Выбрать главу

“Why would our guy in Gibraltar attempt to serve an illegal subpoena on British sovereign territory, Bobby?”

The President’s younger brother threw up his hands in exasperation.

“It’s academic anyway. The Brits have now refused to co-operate with any subsequent US-based investigation into the Scorpion affair.”

“You can hardly blame them.”

“No,” Bobby Kennedy agreed disgustedly. “I suppose not!”

Chapter 31

Wednesday 18th December 1963
National Naval Medical Center, Bethesda, Maryland

The first few times Gretchen was in any way cognisant of her immediate environs she was horribly sleepy and nothing really made much sense. Later there was a little pain, it seemed like her body was strapped down, feebly immobile and she started hearing muffled sounds. The next stage was hurtful. Everywhere and everything hurt and she was too weak to raise a finger or even to blink an eye. This phase also passed but not the dryness in her throat, her thirst and her frustration at not knowing what was going on or what had happened to her. She had no sensation of the passage of time other than that sometimes it was brighter than others, quieter or noisier and at first she was completely unable to focus her eyes. Now and then she heard nearby voices that might have been talking to her. Her world was thus a myopic, baffling, painful and frightening place in which her mind only very slowly began to piece together the scattered fragments of her memory. To begin with she did not know who she was; and later she realized this ought to have been a lot more frightening than it had been at the time. Once she had re-found the name ‘Gretchen’ — the man’s voice she heard from time to time had used that name a lot and it felt familiar, she had a keystone, a foundation brick upon which to build. And so it went on over hours and days broken with the overlong darkness of unconsciousness and exhausted sleep, one building block of remembrance stacked hesitantly upon another until she stumbled upon that night at the Main State Building when her life had changed forever.

“Gretchen?” The man’s voice asked with hoarse anxiety. “Gretchen? Can you hear me?”

“Dan…”

“Oh God,” the man sighed the sort of sigh that raggedly expelled every last breath of wind from one’s lungs. “You’re back with us!”
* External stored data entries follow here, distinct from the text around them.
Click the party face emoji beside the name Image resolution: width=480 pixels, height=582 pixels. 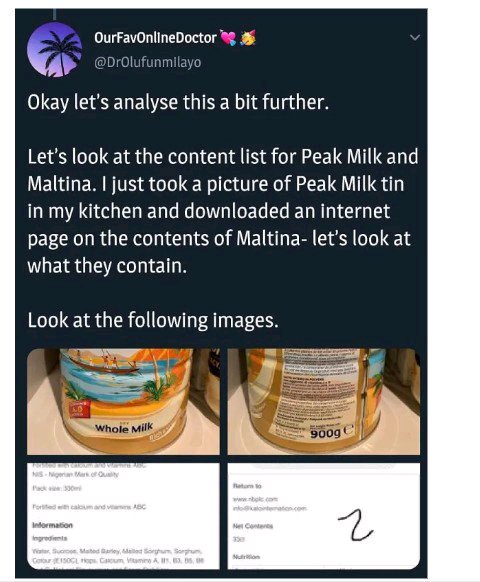[248, 38]
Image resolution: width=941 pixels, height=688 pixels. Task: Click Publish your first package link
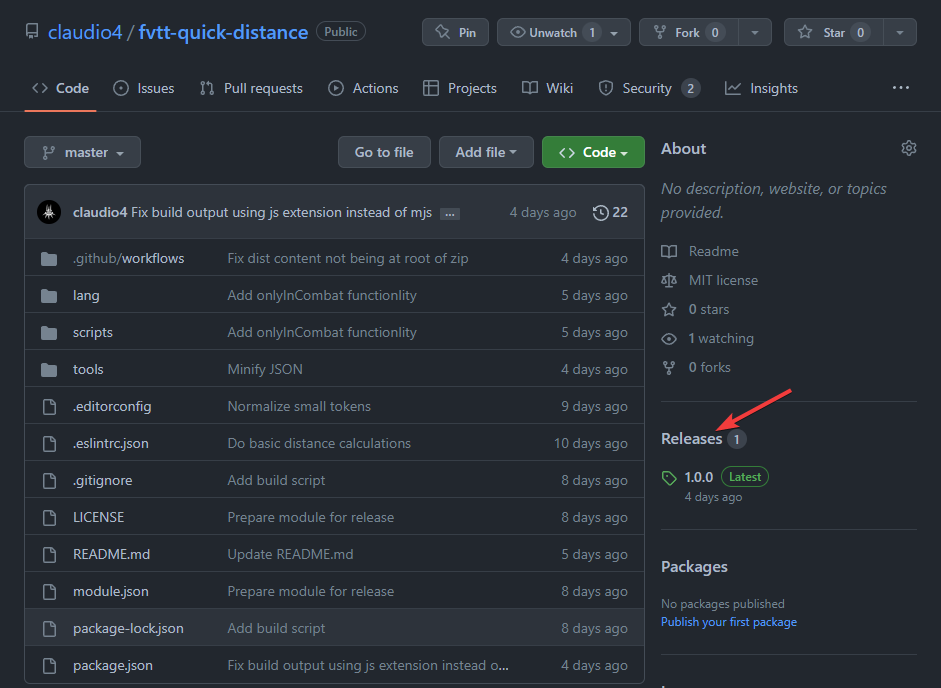[728, 621]
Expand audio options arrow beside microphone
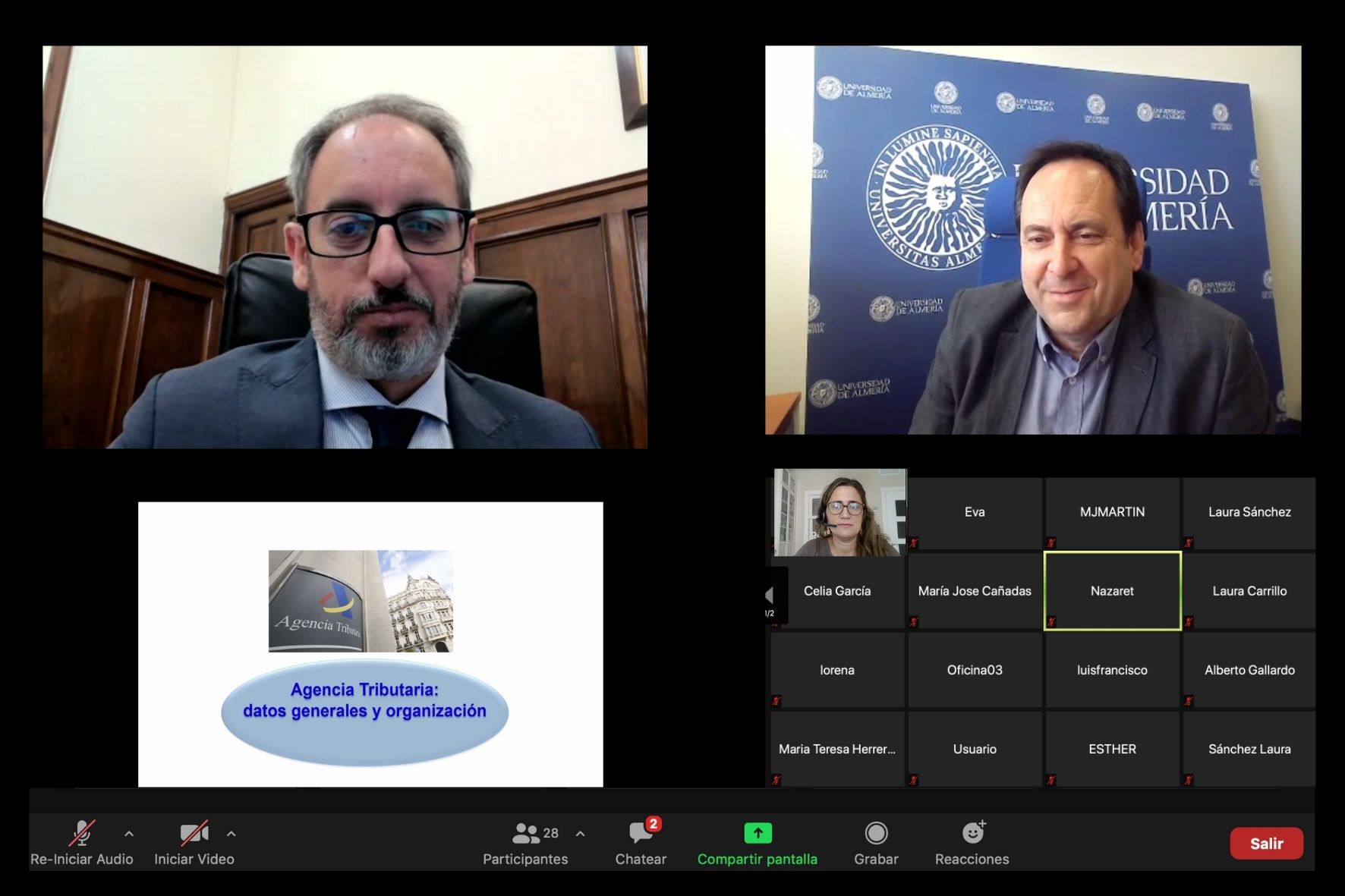The image size is (1345, 896). tap(129, 834)
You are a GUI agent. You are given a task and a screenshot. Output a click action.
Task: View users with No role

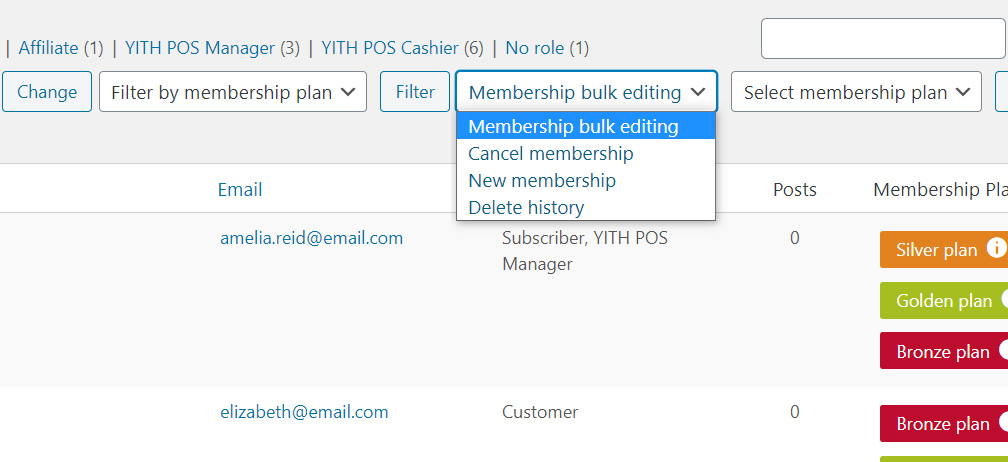pos(535,48)
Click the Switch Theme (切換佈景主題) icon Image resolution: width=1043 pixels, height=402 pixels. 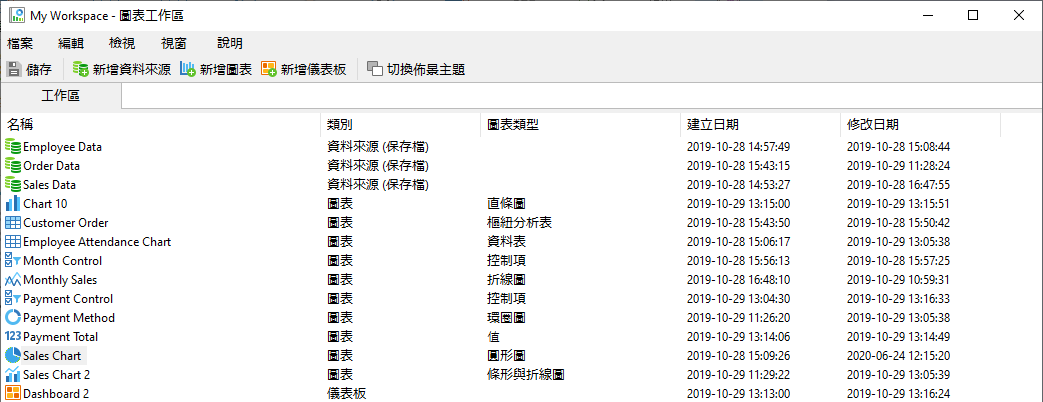374,69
Gretchen was far too out of it to comprehend what the big deal was about that. She felt gentle pressure on her left hand, attempted to turn her face to that side but something restrained her.

A shadow fell over her.

“Don’t try to move, Gretchen. You hurt your neck and they don’t want you moving your head for a while. They’ve got you in a sort of cage.”

“Oh, right…”

Gretchen could not figure out why the man was crying.

“How long?” She gasped almost inaudibly.

“Nine days. They brought you here about a week ago. You’re at the National Naval Medical Center at Bethesda.”

“How long have you…”

“I found you soon after they brought you in.”
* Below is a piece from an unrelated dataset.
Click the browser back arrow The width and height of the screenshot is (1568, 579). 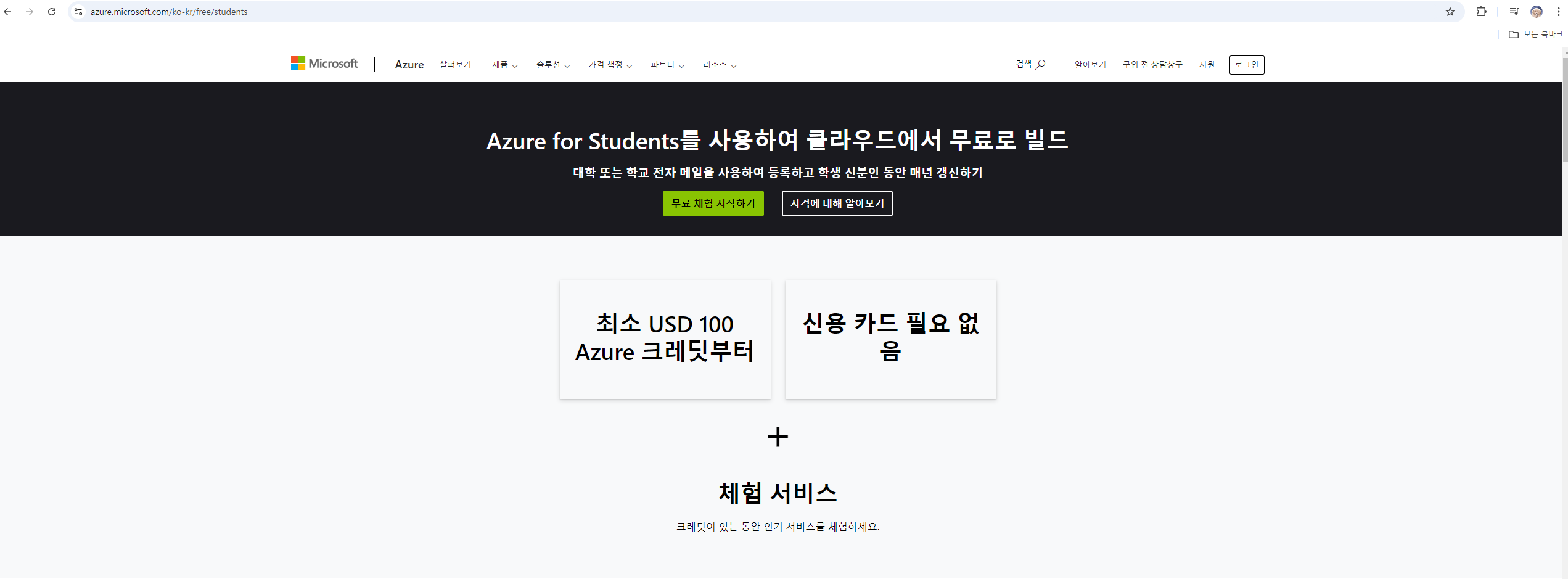click(x=8, y=12)

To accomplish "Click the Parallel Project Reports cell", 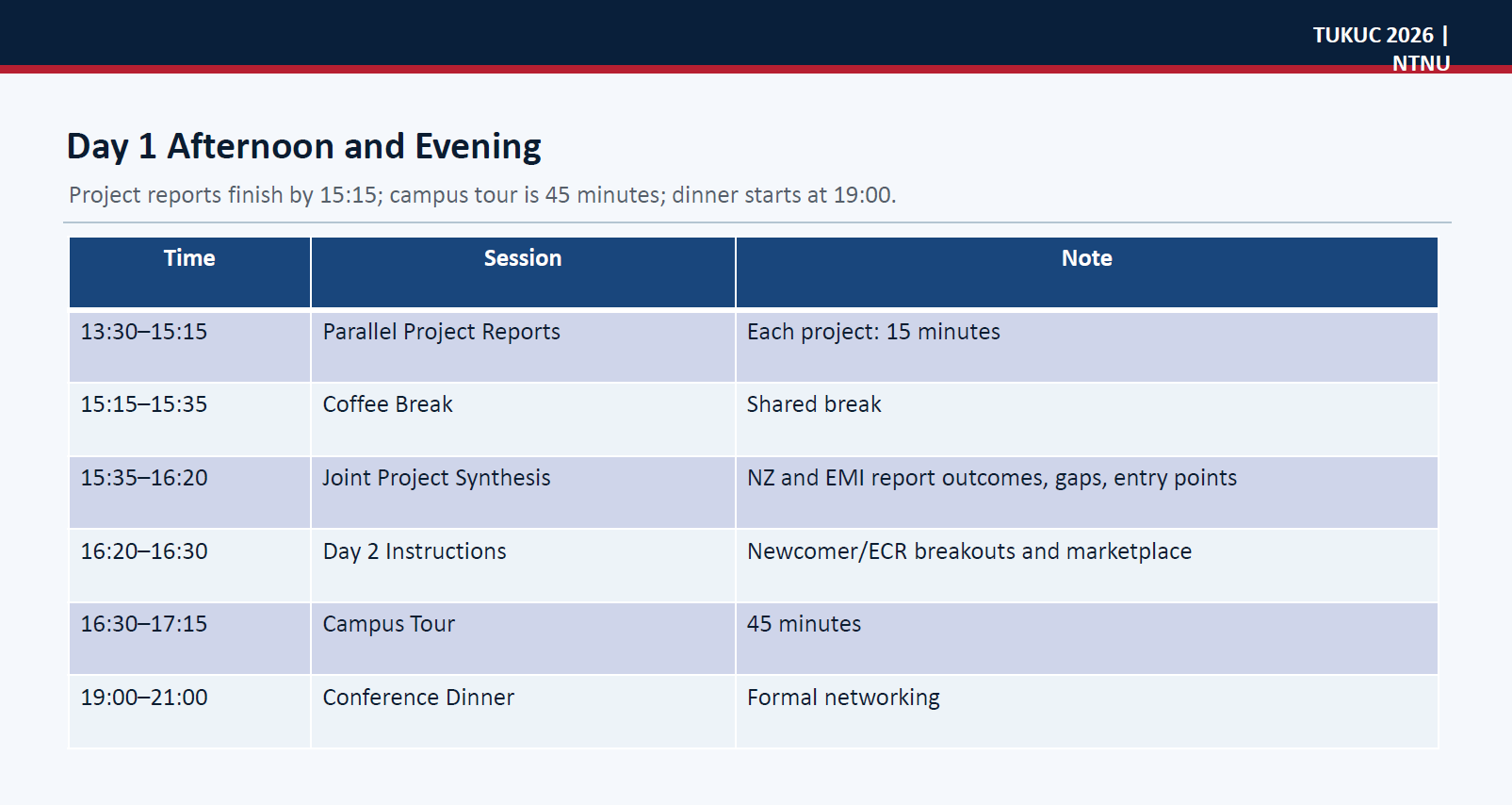I will 523,346.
“You looked for me…” Gretchen lapsed back into an exhausted slumber contemplating the incontrovertible fact that somebody had travelled from the safety of faraway Boston to a battlefield to look for her. And that somebody had been Dan Brenckmann whom she had treated like a schmuck from day one.

She remembered being in the Main State Building and the rattle of automatic gunfire, the darkness and nothingness; in that darkness and nothingness Dan had come to Washington to find her. Well, whatever was left of her.

She panicked when Dan was not there the next time her conscious mind put up a periscope to test her new reality.

“Dan,” she murmured.

He was there in a moment.

A cool cloth dabbed at her parched and cracked lips.

“You’re safe, Gretchen.”

“Safe?” The word had no immediate meaning or context.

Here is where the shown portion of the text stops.